Monday, November 30, 2015

Internet use and religion, part five

[If you are jumping into the middle of this series, you might want to start with this article, which explains the methodological approach I am taking.]

In the previous article, I show results from two regression models that predict religious affiliation and degree of religiosity.  I use the models to compare hypothetical respondents who are at their national means for all explanatory factors; then I vary one factor at a time, comparing someone at the 25th percentile with someone at the 75th percentile.  I compute the different in the predicted probability of religious affiliation and the predicted level of religiosity:

1) In almost every country, a hypothetical respondent with high Internet use is less likely to report a religious affiliation.  The median effect size across countries is 3.5 percentage points.

2) In almost every country, a hypothetical respondent with high Internet use reports a lower degree of religiosity.  The median effect size is 0.36 points on a 10-point scale.

These results suggest that Internet use might cause religious disaffiliation and decreased religiosity, but they are ambiguous.  It is also possible that the direction of causation is the other way; that is, that religiosity causes a decrease in Internet use.  Or there might be other factors that cause both Internet use and religiosity.

I'll address the first possibility first.  If religiosity causes lower Internet use, we should be able to measure that effect by flipping the models, taking religious affiliation and religiosity as explanatory variables and trying to predict Internet use.

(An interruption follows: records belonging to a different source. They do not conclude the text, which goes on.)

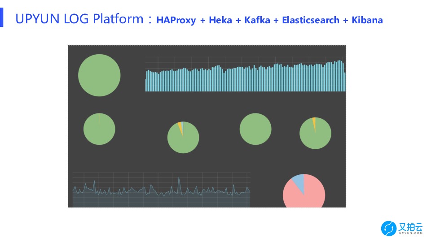Click the cyan bar histogram chart
Screen dimensions: 431x242
point(245,77)
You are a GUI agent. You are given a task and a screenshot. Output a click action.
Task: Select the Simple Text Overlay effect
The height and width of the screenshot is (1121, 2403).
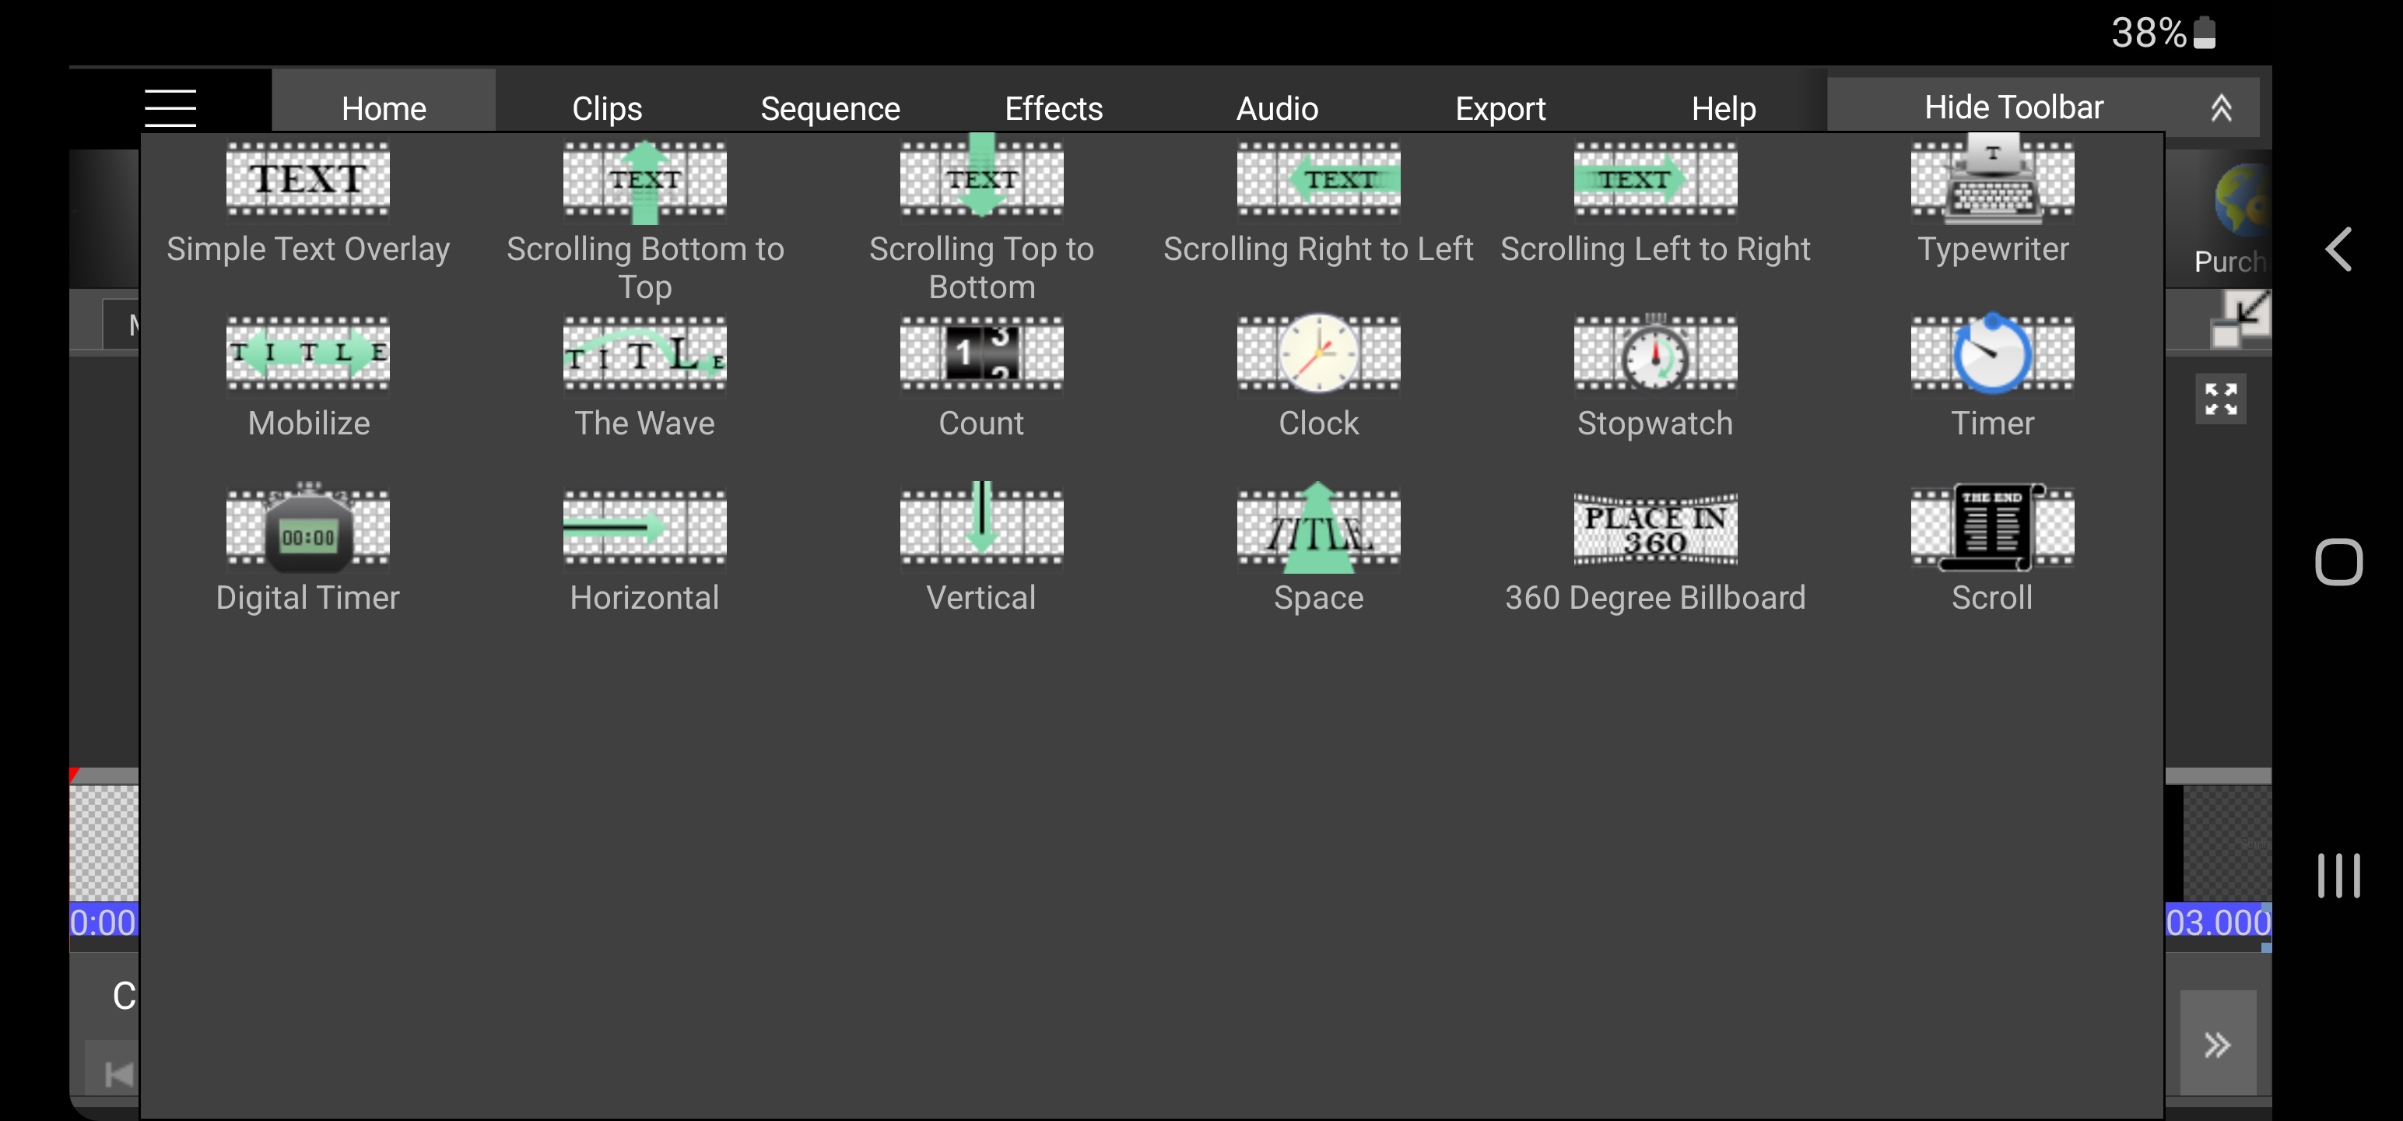tap(308, 203)
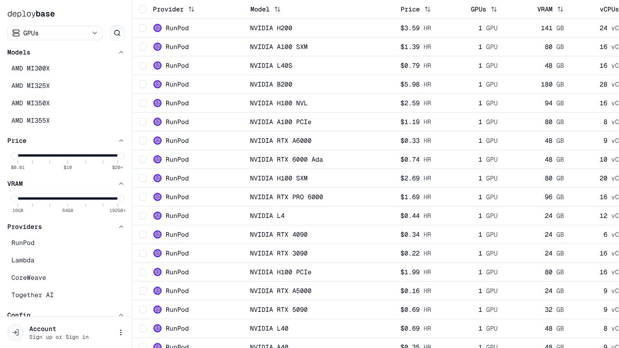Click the CoreWeave provider filter

pyautogui.click(x=29, y=277)
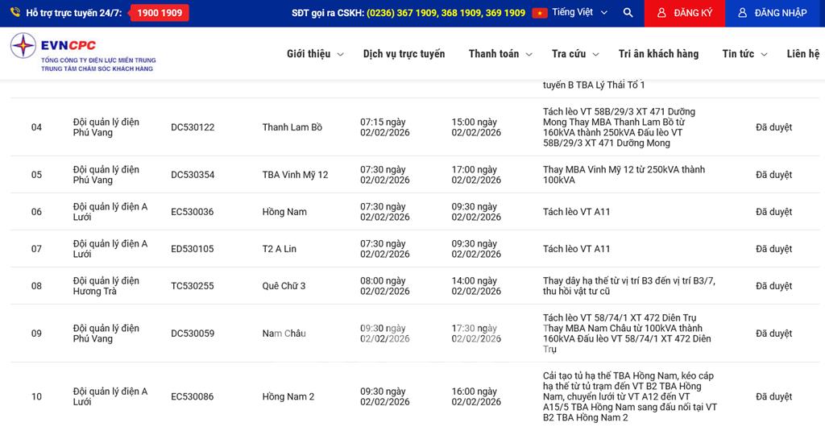This screenshot has height=427, width=825.
Task: Click the user icon beside ĐĂNG KÝ
Action: (661, 13)
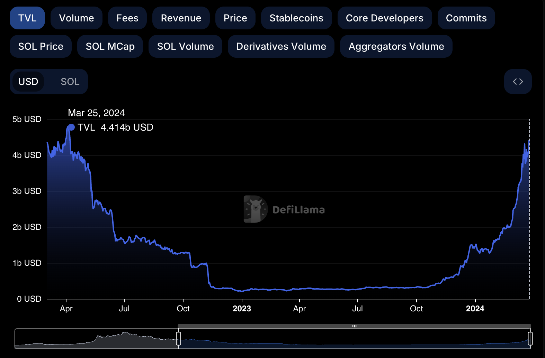This screenshot has width=545, height=358.
Task: Toggle the TVL metric chip
Action: [27, 18]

I did that experiment and found:

1) Religious affiliation (hasrelig) has no predictive value for Internet use in most countries, and only weak predictive value in others.

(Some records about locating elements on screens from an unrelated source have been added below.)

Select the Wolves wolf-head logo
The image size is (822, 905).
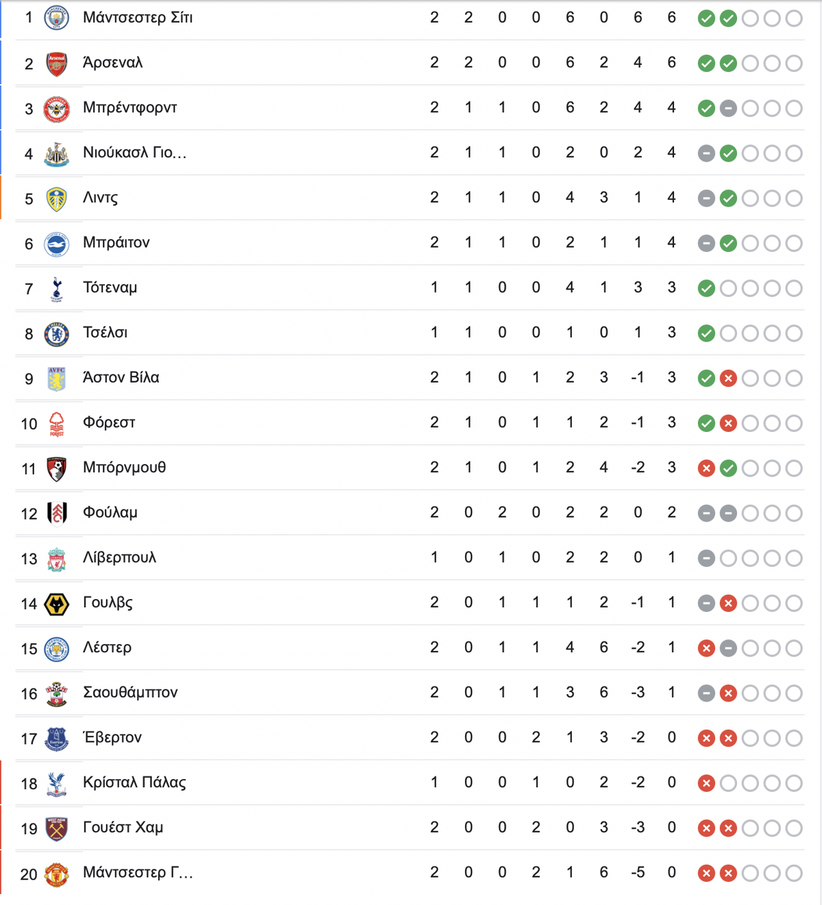tap(57, 604)
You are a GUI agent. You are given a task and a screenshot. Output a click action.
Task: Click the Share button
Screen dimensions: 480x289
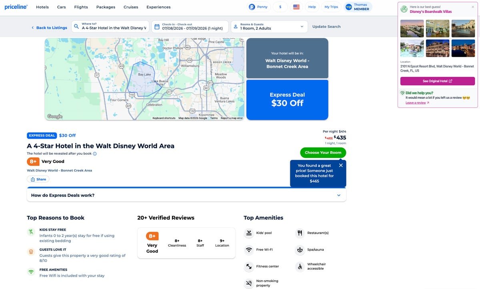click(38, 179)
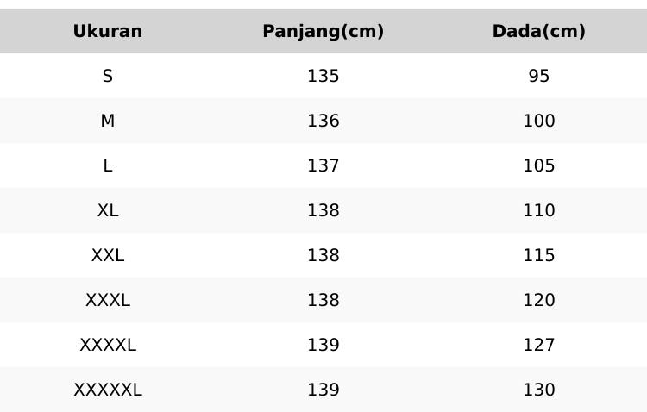Select the length value 137

tap(324, 166)
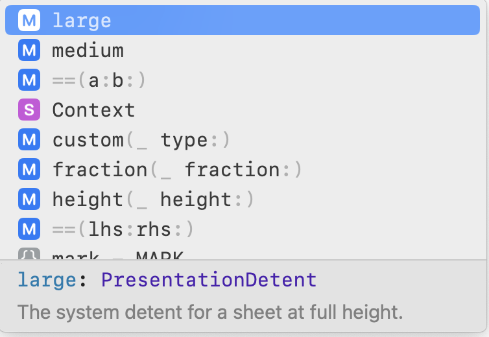The image size is (489, 337).
Task: Click the M icon next to height
Action: [x=29, y=199]
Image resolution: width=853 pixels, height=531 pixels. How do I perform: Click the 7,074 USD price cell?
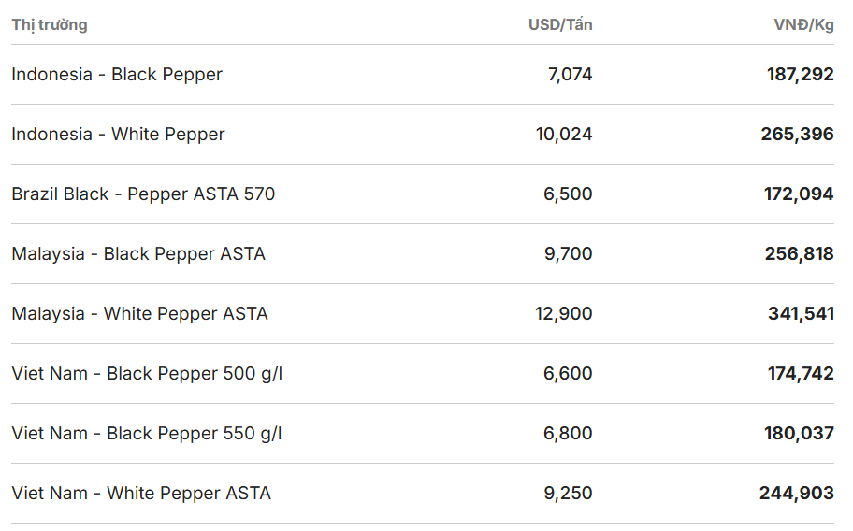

2) Degree of religiosity (rlgdgr) has some predictive value for Internet use in some countries, but the effect is weaker than other explanatory variables (like age and education), and weaker than the effect of Internet use on religiosity: the median across countries is 0.19 points on a 7-point scale.

Considering the two possibilities, that Internet use causes religious disaffiliation or the other way around, these results support the first possibility, although the second might make a smaller contribution.

Although it is still possible that a third factor causes increased Internet use and decreased religious affiliation, it would have to do so in a strangely asymmetric way to account for these results.  And since the model controls for age, income, education, and other media use, this hypothetical third factor would have to be uncorrelated with these controls (or only weakly correlated).

I can't think of any plausible candidates for this third factor.  So I tentatively conclude that Internet use causes decreased religiosity.  I present more detailed results below.

Summary of previous results

In the previous article, I computed an effect size for each factor and reported results for two models, one that predicts hasrelig (whether the respondent reports religious affiliations) and one that predicts rlgdgr (degree of religiosity on a 0-10 scale).  The following two graphs summarize the results.

Each figure shows the distribution of effect size across the 34 countries in the study.  The first figure shows the results for the first model as a difference in percentage points; each line shows the effect size for a different explanatory variable.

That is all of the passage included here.